For now Callum remains oblivious to his plight, plays happily in his garden and is just looking forward to starting primary school in his home town of Limavady in a couple of weeks' time.
He is a charismatic, content wee boy who puts up with the physiotherapy he has to do every morning and evening to keep his muscles flexible while his anxious mother awaits a decision from Edwin Poots on whether he will release the funds that will allow Callum access to Translarna.
Speaking to the Belfast Telegraph, Laura said: "Up until a few weeks ago there was nothing that could be done to save our son and then we heard about this new drug.

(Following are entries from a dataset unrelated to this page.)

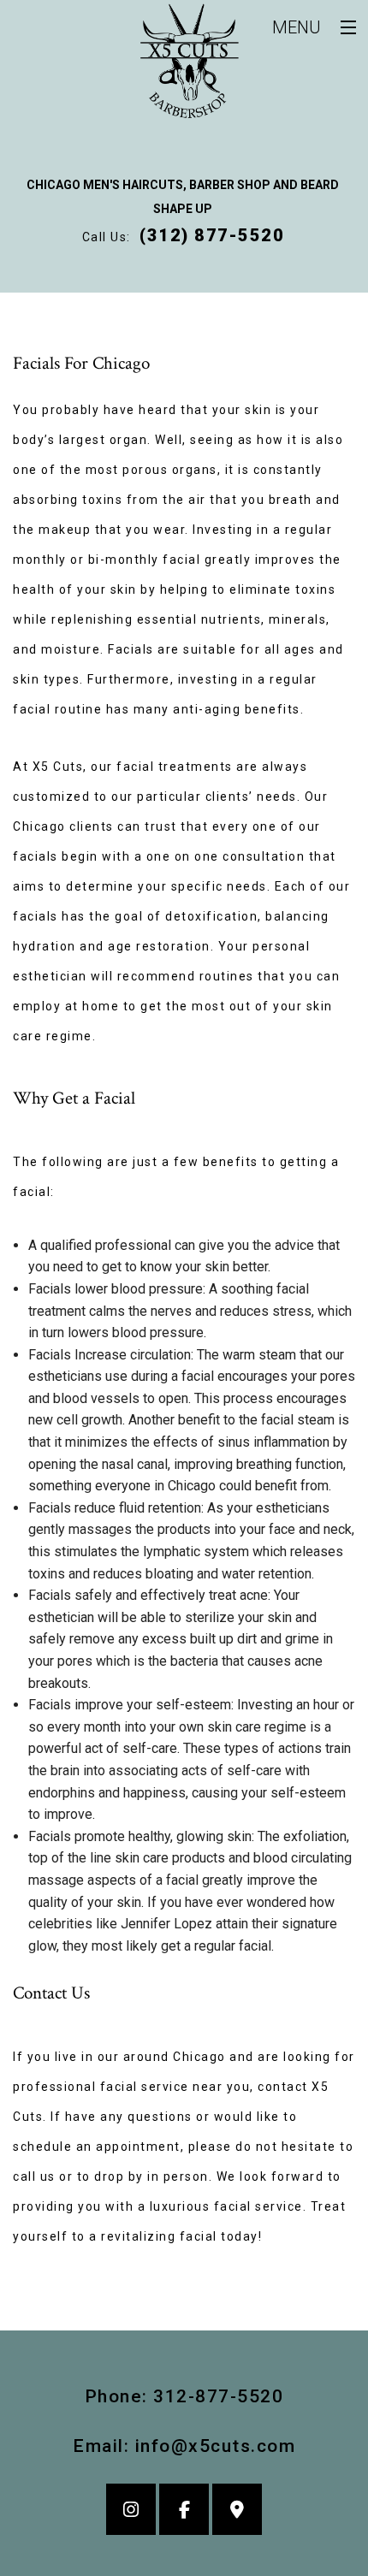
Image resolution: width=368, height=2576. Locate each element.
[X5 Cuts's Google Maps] (237, 2511)
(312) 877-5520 (211, 235)
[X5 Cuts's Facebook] (184, 2511)
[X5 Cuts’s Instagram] (131, 2511)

All along we hoped and prayed that there would be some kind of breakthrough and getting the approval from the European Commission now is wonderful.
"But it is so frustrating that despite this, Callum might still not get it if the Health Minister thinks it is too costly to fund.
"There are only two boys in Northern Ireland who have Duchenne and are still on their feet, which means they are suitable for Translarna, so it is not as if Mr Poots will have to fund the costs of treatment for hundreds of children.
"Callum is due to start primary school soon, but without this drug, by the time he reaches P7, he will be in a wheelchair and by the time he is ready to leave secondary school, he won't be able to lift a glass to his lips, go to the bathroom for himself or reach over and hug us good night.
"Then the Duchenne will affect his chest and heart muscles... and after that, death.
"We know that this drug won't cure Callum but it will delay the onset of all of that by years and could extend his life from his early 20s to well into his 30s.
"It will also enhance the quality of the life he has – and what parent wouldn't fight for that for their child?"
A spokeswoman for the Department of Health said: "This licensing decision is conditional on the manufacturer completing its clinical trials process and submitting additional data regarding safety and efficacy. When this work has been completed, then the drug will be further appraised for its clinical and cost effectiveness. When new therapies are assessed and gain approval from NICE, the department seeks to ensure their introduction as soon as is practically possible."